Los Angeles Times article dated October 28, 1929
(Courtesy of ProQuest Historical Newspapers)


The Asama Maru's interior décor was a blend of western and Oriental rooms.  The ship sailed through the decade of the 1930s.

From 1939 brochure
(Courtesy of the Seaver Center for Western History Research, GC-1094)

1936 brochure
(Courtesy of the Seaver Center, GC-1094)

1930 ad
(Courtesy of the Seaver Center, GC-1094)

1930 ad reverse side with travel agent stamp out of Pasadena, Calif.
(Courtesy of the Seaver Center, GC-1094)

March, 1938 sales brochure
(Courtesy of the Seaver Center, GC-1094)

March, 1938 sales brochure
(Courtesy of the Seaver Center, GC-1094)

March, 1938 sales brochure stamped with still hopeful reminder of upcoming Tokyo Olympics
(Courtesy of the Seaver Center, GC-1094)


This 1940 brochure provided a Notice that due to the war in Europe, the Japan-Europe Service route was not in operation
(Courtesy of the Seaver Center, GC-1094)


Some History of American Ships on the Pacific Coast

Pacific Mail Steamship Co. operated several side-wheel steamers in the 19th century.  The SS Colorado (1864-1878) inaugurated in 1867 the company's first scheduled service to Hong Kong, with stops in Japan.  According to an anniversary calendar, the Colorado took travelers in search of fabric, tea, and spices.  Chinese migrant workers headed to Gold Mountain (California) made the return voyage.
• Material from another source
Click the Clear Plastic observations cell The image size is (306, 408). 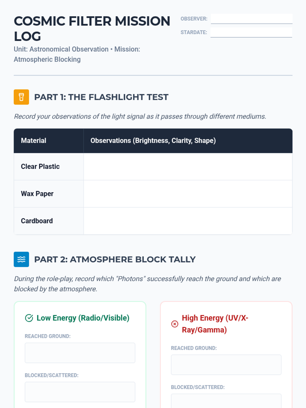click(x=188, y=167)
From APL sesquicentennial calendar 1848-1998 picturing the SS Colorado
(Courtesy of blogger's personal collection)
Pacific Mail Steamship's SS The Great Republic (1867-1878) was among the last of the wooden side-wheelers taking passengers across the Pacific to Japan and later to Hong Kong (9.5 knots speed; 1,450 passengers of which 250 were first class).
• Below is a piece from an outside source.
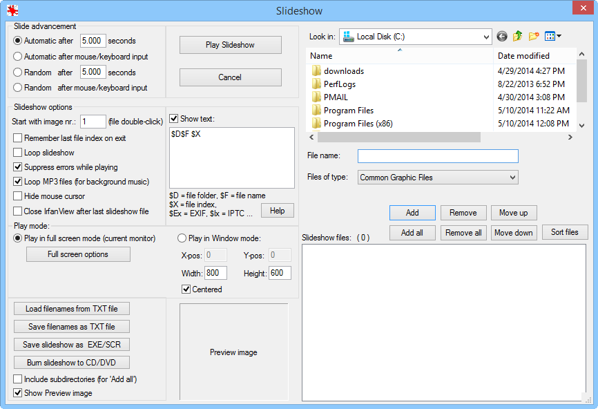Select the PMAIL folder
Viewport: 598px width, 409px height.
coord(336,97)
Dollar Lines was another enterprise which in the early 1920s counted upon 90 percent of its transpacific passengers from Asia.  In 1925 Dollar Lines bought Pacific Mail Steamship.  During the Gilded Age, it operated luxurious ships boasting fine crystal, china and silverware in its dining rooms, grand pianos in the first class lounges.  By 1931, Dollar's SS President Hoover was the largest U.S. built passenger liner, with a telephone in each stateroom and private baths in first class.  It carried 988 passengers in four classes at a speed of 20 knots.
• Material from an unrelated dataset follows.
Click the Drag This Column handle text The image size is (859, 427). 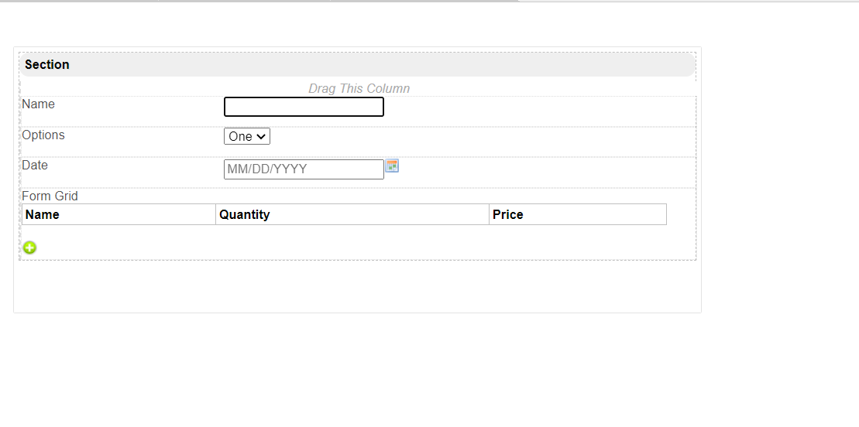(x=359, y=88)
Air travel during this time was new - passenger flights began in the summer of 1929 by the Transcontinental Air Transport, Inc. (later to be named TWA).

Dollar Steamship Co. became known as American President Lines (APL) in 1938.  During the Second World War, APL managed ships for the War Shipping Administration, including its own APL liners.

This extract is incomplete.